Der Oberste Gerichtshof als Disziplinargericht für Rechtsanwälte und Rechtsanwaltsanwärter hat am 16. März 2016 durch den Senatspräsidenten des Obersten Gerichtshofs Hon.‑Prof. Dr. Kirchbacher als Vorsitzenden, die Anwaltsrichter Dr. Buresch und Dr. Hausmann sowie den Senatspräsidenten des Obersten Gerichtshofs Hon.‑Prof. Dr. Danzl in Gegenwart des Richteramtsanwärters Mag. Schönmann als Schriftführer in der Disziplinarsache gegen Mag. *****, Rechtsanwalt in *****, wegen des Disziplinarvergehens der Berufspflichtenverletzung über die Berufung des Beschuldigten gegen das Erkenntnis des Disziplinarrats der Rechtsanwaltskammer Wien vom 8. Oktober 2014, AZ D 244/13, nach öffentlicher Verhandlung in Anwesenheit des Vertreters der Generalprokuratur, Generalanwalt Mag.

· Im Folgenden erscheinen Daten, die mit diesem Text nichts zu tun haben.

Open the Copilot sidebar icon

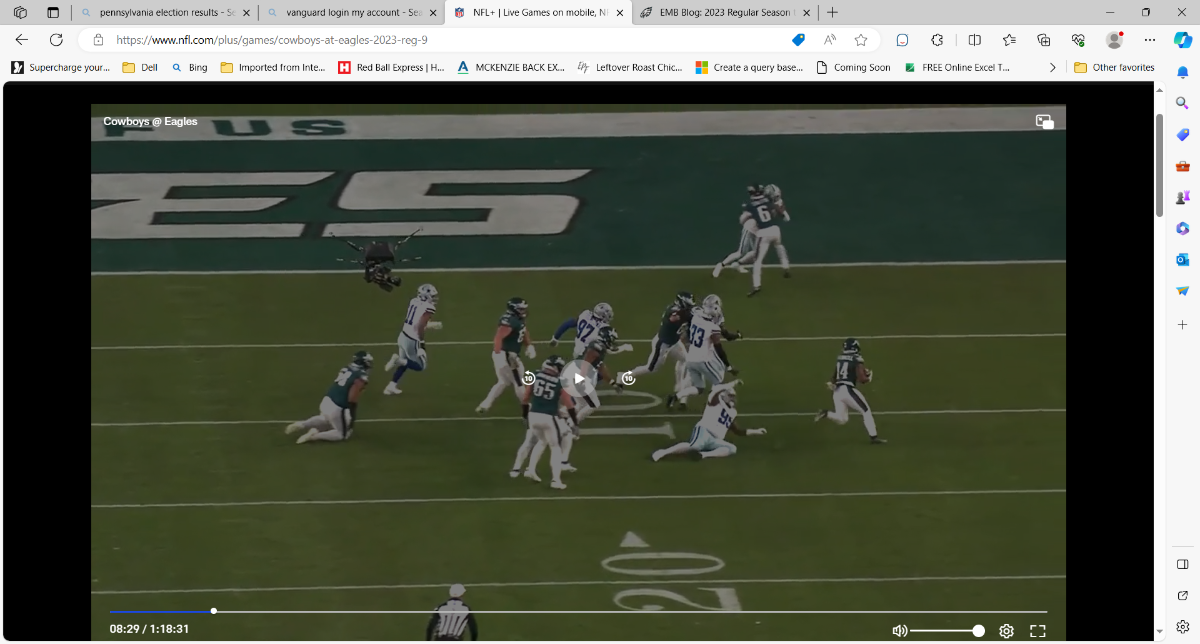1181,40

Knibbe, des Kammeranwalt-Stellvertreters Dr. Reif‑Breitwieser und des Beschuldigten zu Recht erkannt:

 

Spruch:

Der Berufung wird nicht Folge gegeben.

Dem Beschuldigten fallen auch die Kosten des Rechtsmittelverfahrens zur Last.

Gründe:

Mit dem angefochtenen Erkenntnis wurde Rechtsanwalt Mag. ***** des Disziplinarvergehens der Berufspflichtenverletzung schuldig erkannt.

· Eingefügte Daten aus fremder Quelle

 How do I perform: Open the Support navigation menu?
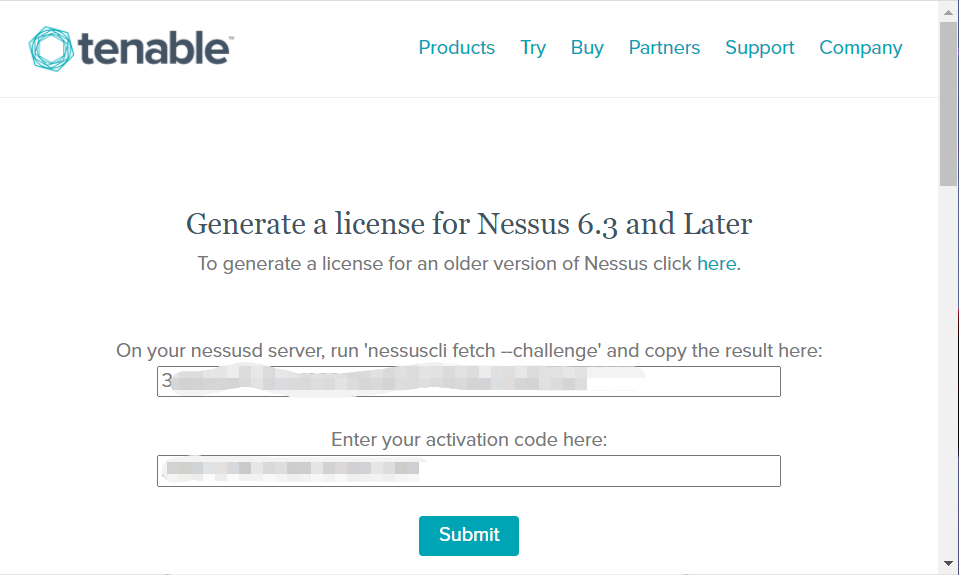759,48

Demnach hat er der Aufforderung des Ausschusses der Rechtsanwaltskammer Wien vom 25. Juni 2013, über den Stand eines bestimmten beim Handelsgericht Wien geführten Verfahrens gemäß § 22 RL‑BA zu berichten, trotz Urgenz vom 8. August 2013 keine Folge geleistet.

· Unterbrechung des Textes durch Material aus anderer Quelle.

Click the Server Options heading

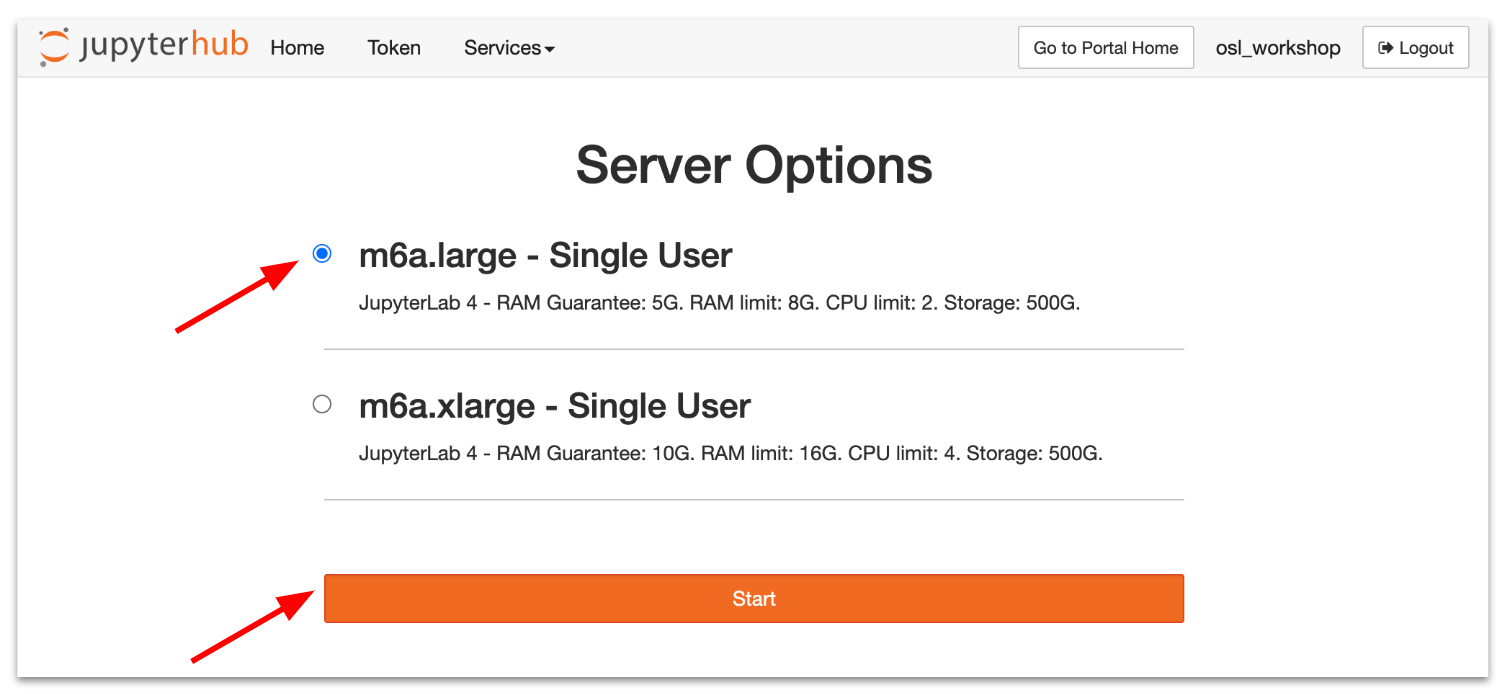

Dagegen richtet sich die Berufung des Beschuldigten (vgl RIS‑Justiz RS0128656).

Nach den wesentlichen, nicht bekämpften, Feststellungen des Disziplinarrats übernahm Mag. ***** im Mai 2013 für eine Mandantin die Vertretung auf der Aktivseite in einem gegen eine Rechtsanwaltsgesellschaft schon anhängigen Verfahren vor dem Handelsgericht Wien. Mit Schreiben vom 25. Juni 2013 ersuchte der Ausschuss der Rechtsanwaltskammer Wien, der schon aufgrund einer von einem früheren Klagevertreter erstatteten Meldung gemäß § 22 RL‑BA 1977 von diesem Verfahren Kenntnis hatte, den Beschuldigten, binnen 14 Tagen einen Bericht über den Stand des Verfahrens zu erstatten. Da dieser nicht antwortete, ersuchte der Ausschuss ihn mit Schreiben vom 8. August 2013, zugestellt am 19. August 2013, neuerlich um Bericht über den Stand des Verfahrens, und zwar binnen acht Tagen. Mit diesem Schreiben wurde der Beschuldigte auch daran erinnert, dass der Rechtsanwalt gemäß § 23 RL‑BA 1977 und § 28 der Geschäftsordnung die ihm von der Rechtsanwaltskammer erteilten Aufträge zu befolgen hat. Er wurde mit diesem Schreiben weiters darauf hingewiesen, dass der Akt bei Nichteinhaltung der Frist wegen Nichterstattung der Äußerung dem Kammeranwalt zur weiteren Veranlassung abgetreten wird. Dessen ungeachtet erstattete der Beschuldigte weder einen Bericht über den Stand des Verfahrens noch eine sonstige Stellungnahme.

Rechtliche Beurteilung

Die Berufung verfehlt ihr Ziel.

1. Die Verfahrensrüge (§ 281 Abs 1 Z 3 StPO) nimmt auf Z 1 und 2 des § 260 Abs 1 StPO Bezug, lässt jedoch offen, an welchem Defizit das Referat der entscheidenden Tatsachen im Spruch der angefochtenen Entscheidung (§ 260 Abs 1 Z 1 StPO, § 77 Abs 3 DSt; vgl Lendl, WK‑StPO § 260 Rz 6 ff) leiden soll und weshalb aus dem Spruch das dem Beschuldigten angelastete Disziplinarvergehen ‑ vgl § 1 Abs 1 erster Fall DSt ‑ nicht zu erkennen sei (§ 260 Abs 1 Z 2 StPO). Mit § 260 Abs 1 Z 4 StPO wiederum spricht sie keine nichtigkeitsbewehrte Vorschrift an.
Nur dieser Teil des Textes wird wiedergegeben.